Mejores hoteles de golf con gran mesa
Una estancia clubhouse-dining cerca de Cape Arundel Golf Club coloca la comida de después de la partida en el centro del viaje, y Kennebunkport responde bien con un pequeño grupo de alojamientos pensados de verdad para la buena mesa, no un simple restaurante de hotel. Cape Arundel Inn & Resort encabeza la lista con alta cocina a un minuto a pie de las habitaciones, mientras que casas de huéspedes como Bufflehead Cove y 1802 House convierten el propio desayuno en un acontecimiento, con mesas gourmet de temporada y pastelería por la tarde. Es la categoría de los golfistas que organizan su viaje tanto alrededor de la mesa como de la hoja de salidas, donde una buena comida tras dieciocho hoyos importa tanto como la partida que la precedió.
Restaurante del club · Cape Arundel Golf Club en cifras
Restaurante del clubThe Inn at English Meadows
Restaurante del club1802 House Bed and Breakfast
Restaurante del clubBufflehead Cove Bed & Breakfast
Restaurante del clubCape Arundel Inn & Resort
Where Breakfast Rivals the Round Itself
El punto de referencia gastronómico más claro de esta categoría queda a un minuto a pie de las habitaciones en Cape Arundel Inn & Resort, un alojamiento solo para adultos construido alrededor de la idea de que la cena debe ser una ocasión y no un simple trámite tras el golf.

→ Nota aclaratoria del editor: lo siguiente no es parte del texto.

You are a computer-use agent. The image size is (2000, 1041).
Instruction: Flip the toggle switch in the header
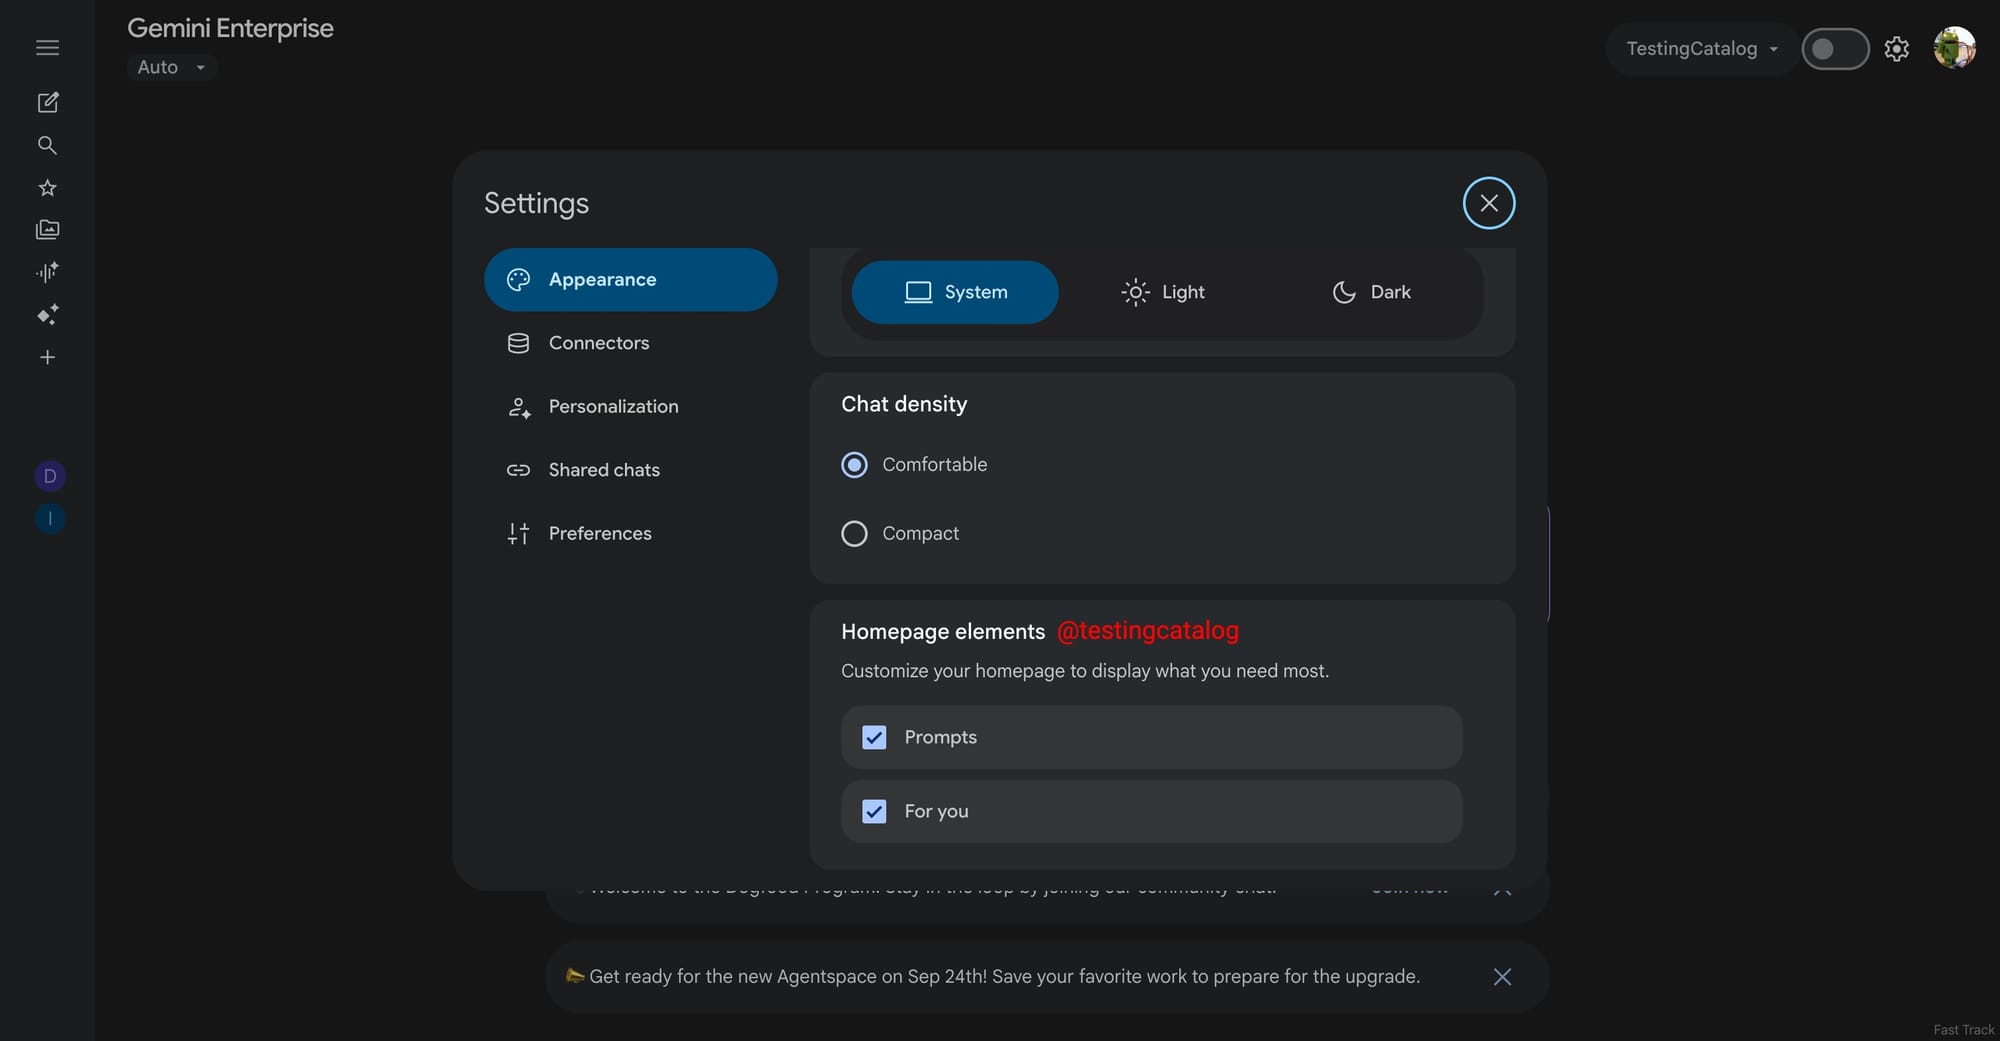click(x=1834, y=49)
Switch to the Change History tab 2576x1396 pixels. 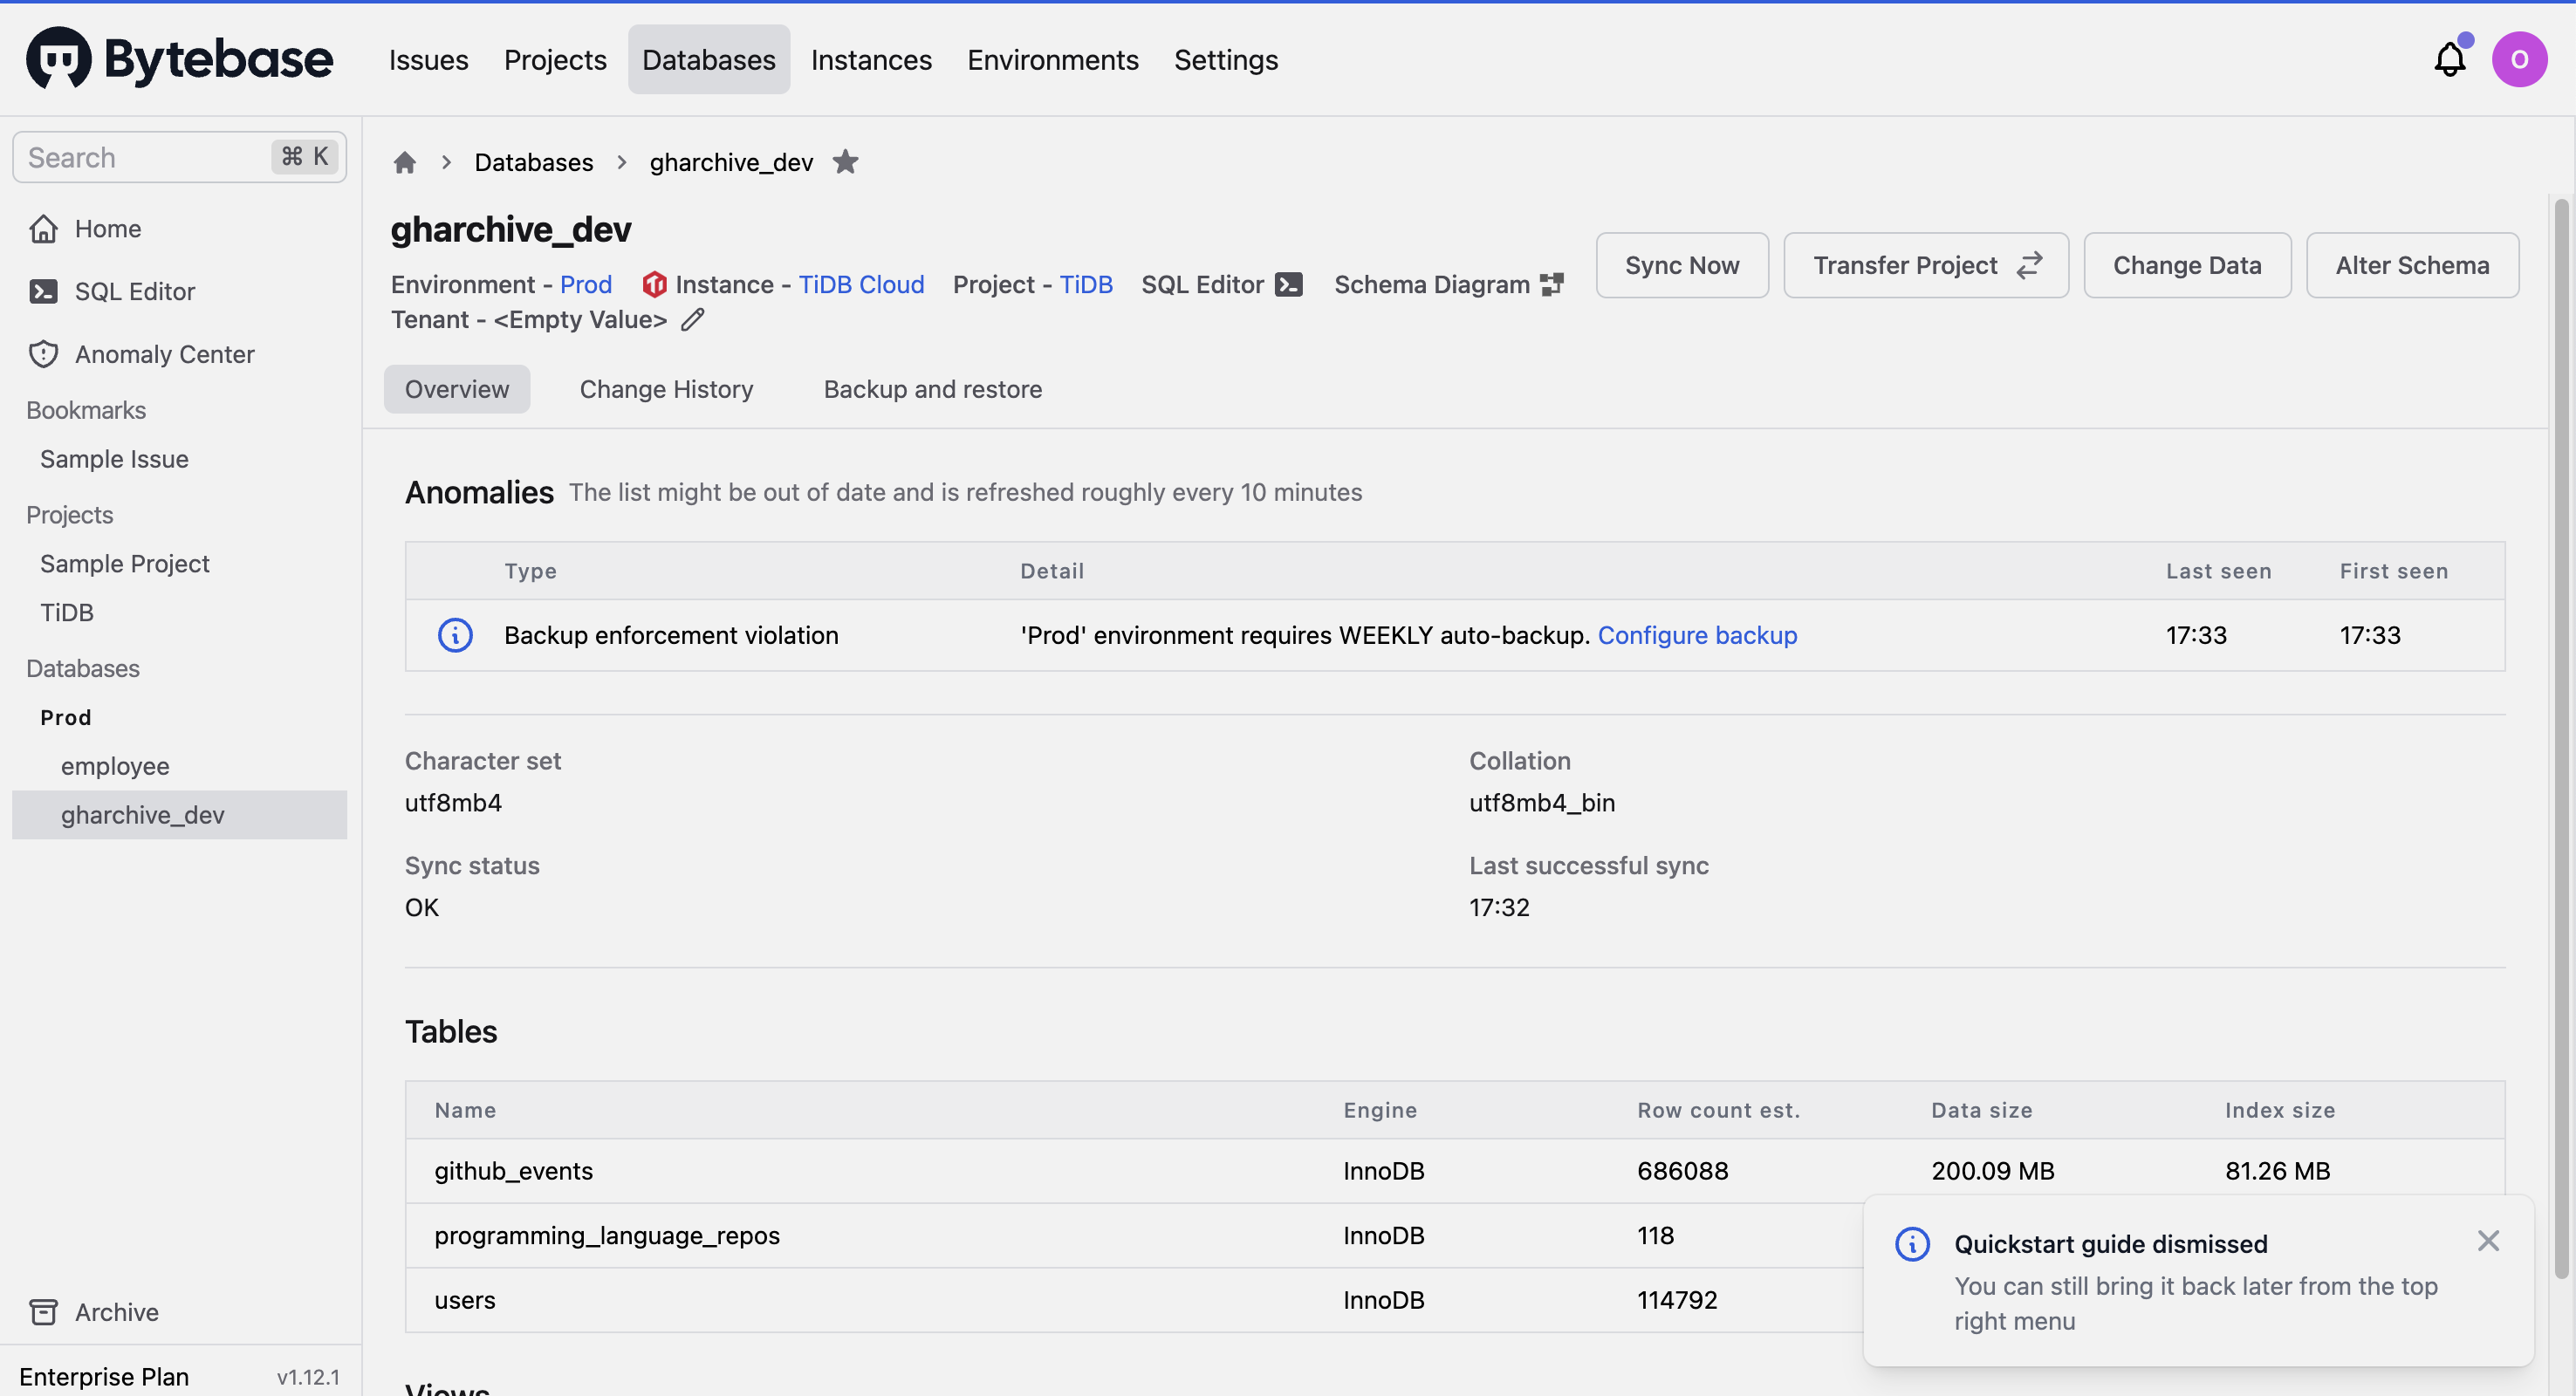667,388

Esa cercanía de un minuto permite a un grupo arreglarse para la cena sin organizar transporte, y los demás servicios del resort, spa, piscina, juegos de césped, hacen de la comida una pieza de un conjunto pensado y no la única razón para reservar. Para una pareja o un pequeño grupo de adultos, resulta difícil encontrar algo mejor tan cerca de Cape Arundel Golf Club.
Bufflehead Cove Bed & Breakfast toma el camino contrario: un alojamiento pequeño y personal junto a un río de marea, donde el desayuno gourmet de temporada es el gran protagonista, refinado y hogareño a la vez. Los golfistas organizan aquí sus salidas alrededor de la mesa del desayuno en lugar de despachar la comida para llegar a una partida temprana, y el entorno, vistas al río, un puñado de otros huéspedes, hace que la comida se sienta como parte de una tradición auténtica de casa de huéspedes y no como un bufé de hotel con mejores ingredientes. Es el ejemplo más claro de esta categoría donde el desayuno se convierte en el destino en sí mismo.
1802 House Bed and Breakfast lleva la idea gastronómica todavía más lejos, con pastelería por la tarde como ritual entre partidas, además de su propio desayuno gourmet, una incorporación poco habitual para un alojamiento de este tamaño y que comparte, además, la mejor puntuación de huéspedes de toda esta lista. Ese servicio de pastelería por la tarde da a los golfistas una razón para incluir una pausa real en la jornada entre la ida y la vuelta del campo, en lugar de organizar las comidas solo en torno a los horarios de salida, y las habitaciones elegantes e históricas están a la altura de la ambición gastronómica durante toda la estancia.
The Inn at English Meadows completa esta categoría con un desayuno gourmet de tres platos servido en un entorno de jardín del siglo diecinueve, probablemente el programa de desayuno más completo de esta lista y el que le vale al alojamiento la mejor puntuación de huéspedes de Kennebunkport de forma constante. Los golfistas organizan aquí sus salidas en torno a una comida sentada de verdad, no un café rápido con pastelería, y los jardines añaden una nota tranquila y sin prisas a una mañana que, de otro modo, iría directa de la cama al primer hoyo. Para un viaje clubhouse-dining, este es el alojamiento que trata el desayuno con tanta seriedad como cualquier cena del resto de la lista.
La cultura gastronómica de Kennebunkport va más allá de su fama golfística, y esta categoría lo demuestra: desayunos gourmet de temporada en casas centenarias, un restaurante de resort que atrae comensales de mucho más allá de su propia clientela, pastelería por la tarde como ritual entre partidas. El puerto activo del pueblo trae marisco fresco cada día, y su tradición de casa de huéspedes hace que incluso un alojamiento modesto suela tener una cocina más ambiciosa de lo que su número de habitaciones haría pensar. Clubhouse-dining aquí tiene menos que ver con un restaurante formal junto al campo y más con un pueblo que se toma sus comidas en serio, haya viaje de golf o no.